Even if this is perhaps the worse possible way of doing so.

Well as harsh as it sounds it is actually very true.

It's like when you set sections of land on fire in Africa, your doing it to stimulate the soil etc.

Now appreciate totally this involves human life and its a terrible situation that I hope more and more are pulled out alive, however it will actually be beneficial in the long run.

One of the main reasons they were affected so bad was the wooden housing, built because it was a cheap simple way to prevent disaster from earthquakes crippling the buildings (the wood is flexible, concrete is not) but they hadn't prepared for a Tsunami of this size.
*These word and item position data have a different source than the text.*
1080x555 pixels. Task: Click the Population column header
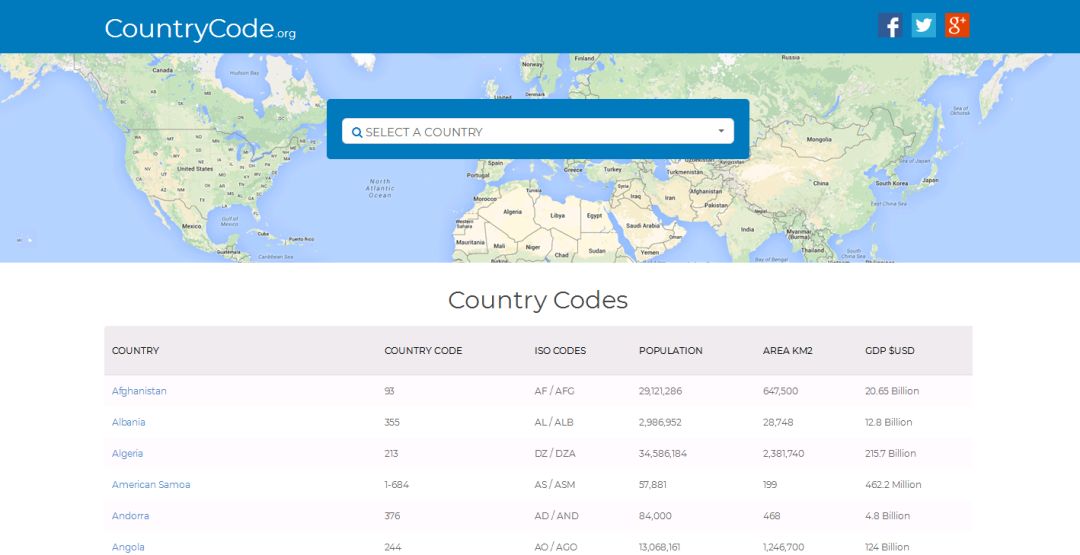pyautogui.click(x=670, y=351)
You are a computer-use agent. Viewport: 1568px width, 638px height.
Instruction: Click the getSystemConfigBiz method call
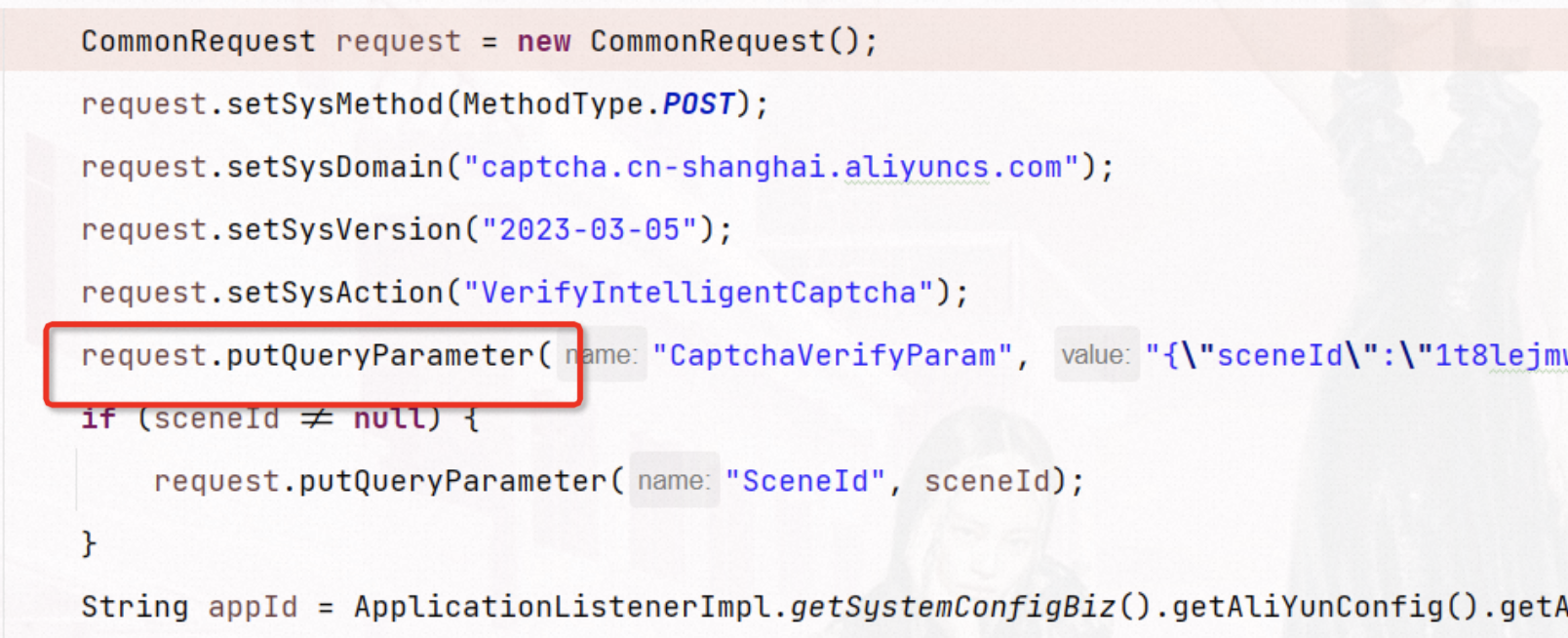(952, 607)
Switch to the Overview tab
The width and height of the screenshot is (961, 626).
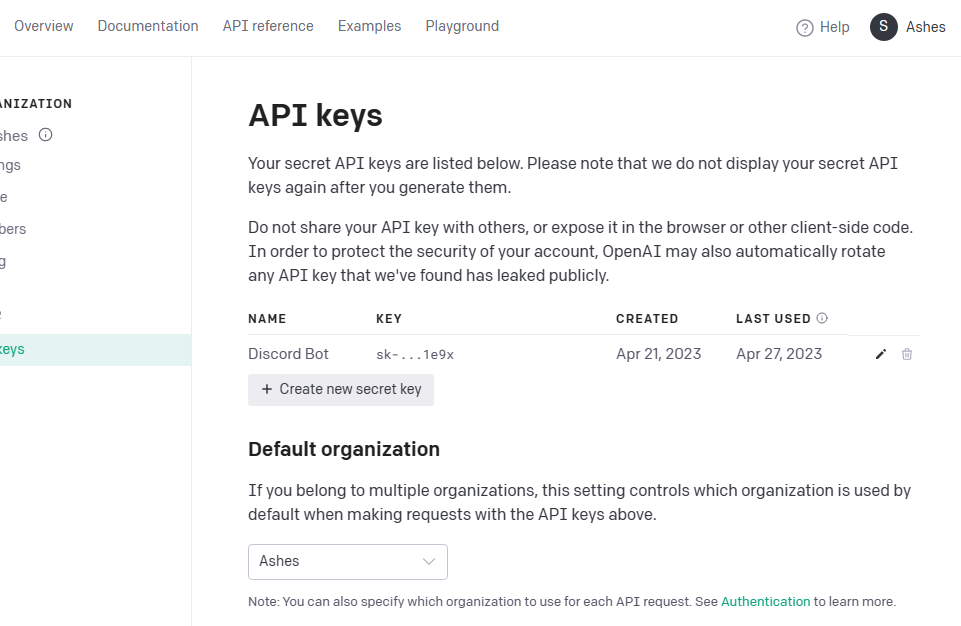[x=43, y=26]
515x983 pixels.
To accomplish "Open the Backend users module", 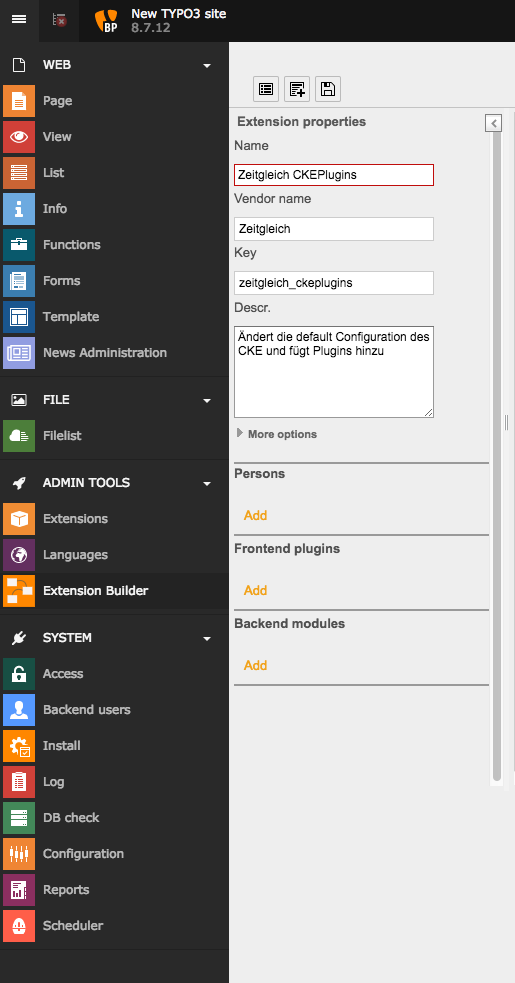I will click(x=87, y=710).
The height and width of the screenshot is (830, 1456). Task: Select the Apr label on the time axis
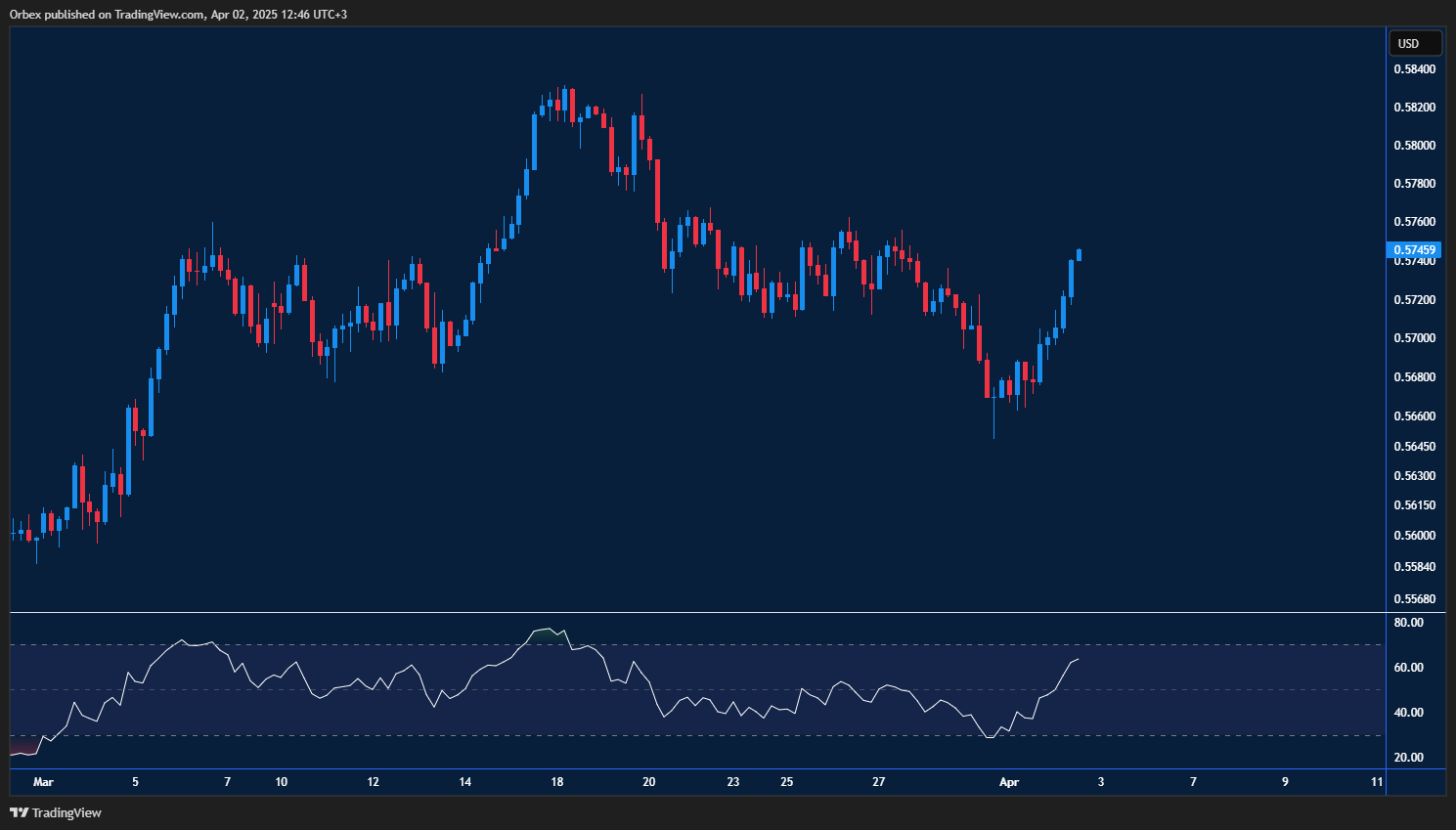1009,782
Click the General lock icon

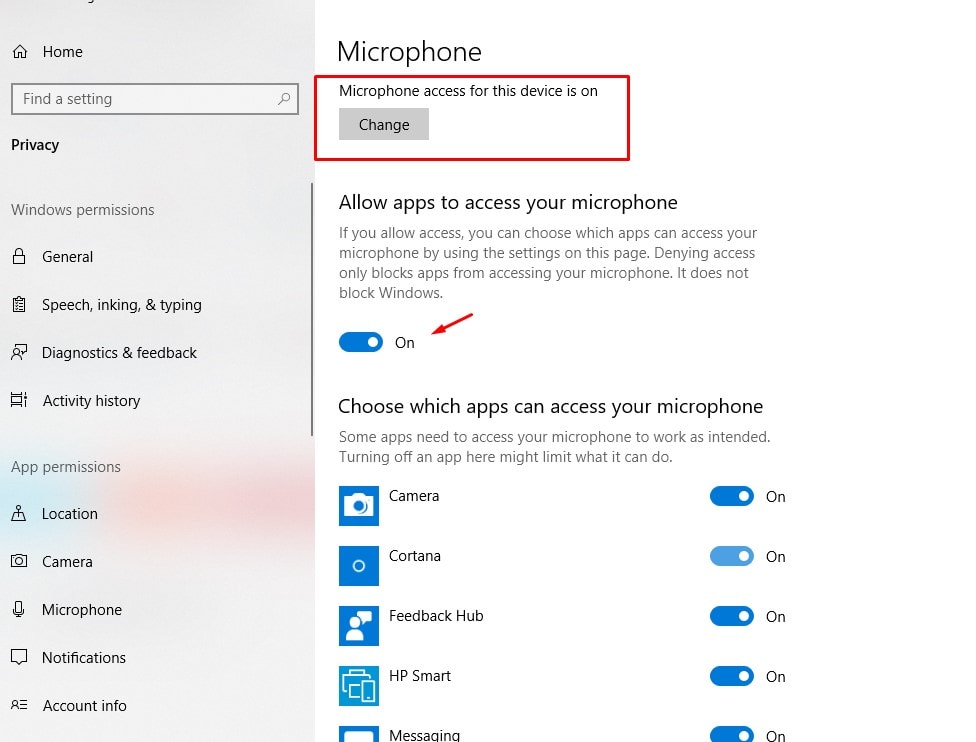[19, 257]
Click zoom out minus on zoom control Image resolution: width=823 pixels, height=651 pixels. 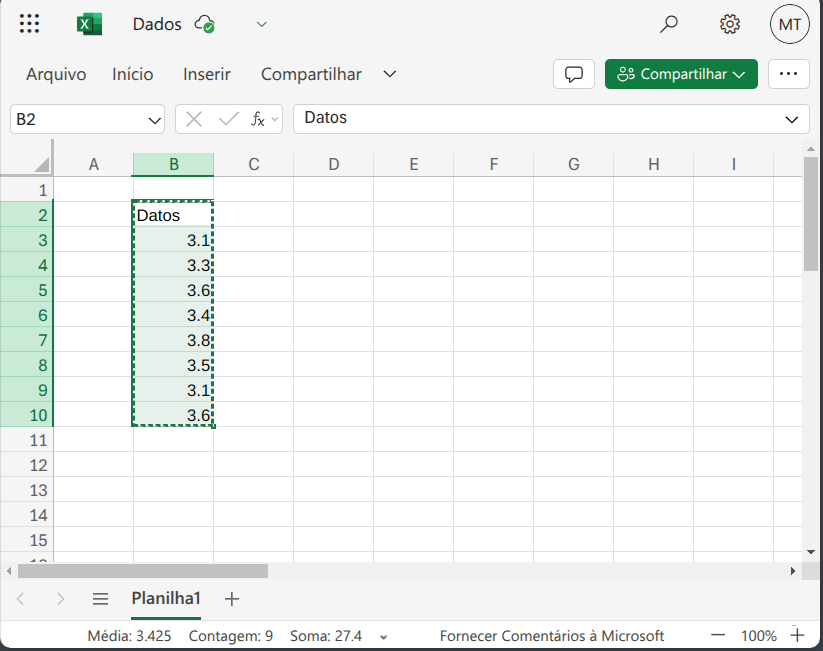718,635
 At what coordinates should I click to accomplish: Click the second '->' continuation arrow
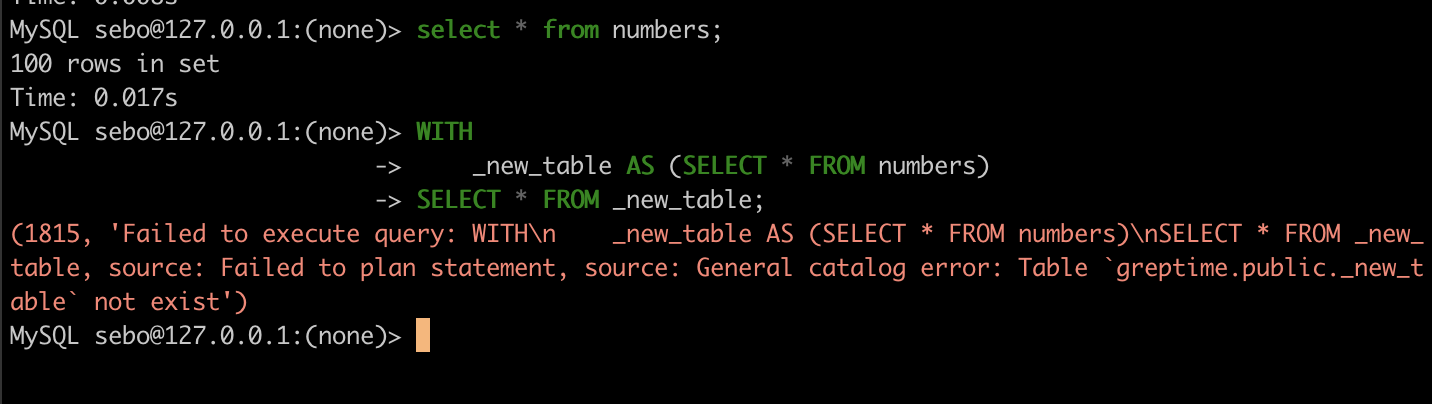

Its a real shame that there wasn't more data highlighting this as a potential disaster as I am sure Japan would have been ahead of the game had it been made aware.

Such a shame,

This just sucks on so many levels. It's not like Japan was some economic powerhouse (still) prior to the quake/tsunami and this double whammy is probably going to be felt for quite some time. The other thing that sucks is that the Japanese people are really cool people and so just why? ya know?

Soulsiphon said,
This just sucks on so many levels. It's not like Japan was some economic powerhouse (still) prior to the quake/tsunami and this double whammy is probably going to be felt for quite some time. The other thing that sucks is that the Japanese people are really cool people and so just why? ya know?

Umm they are the third largest economy behind the US and China.

Lexcyn said,

Umm they are the third largest economy behind the US and China.

They overtook China. They're the second... or were before this disaster

Tjcrazy said,

They overtook China. They're the second... or were before this disaster

China just recently overtook them for second.

s3n4te said,
Does this mean Zelda Skyword Sword will be delayed?

Who cares about that. Somehow I think they could care less about that right now. Show some compassion for goodness sake.

StevenNT said,

Who cares about that. Somehow I think they could care less about that right now. Show some compassion for goodness sake.

For some, it's too late.

Oh please, don't kid yourselves. Not like you guys haven't been asses before. And also, if we make fun of something it doesn't mean we don't feel for unfortunate events. Take it with a grain of salt imho.

s3n4te said,
Does this mean Zelda Skyword Sword will be delayed?
Yea probably, whats another delay for that game

Very interesting information. Sometimes I feel too safe in the US and think these things don't effect us. Right now my gas is higher because of the turmoil in the middle east, and my hardware will be if i choose to purchase because of mother nature.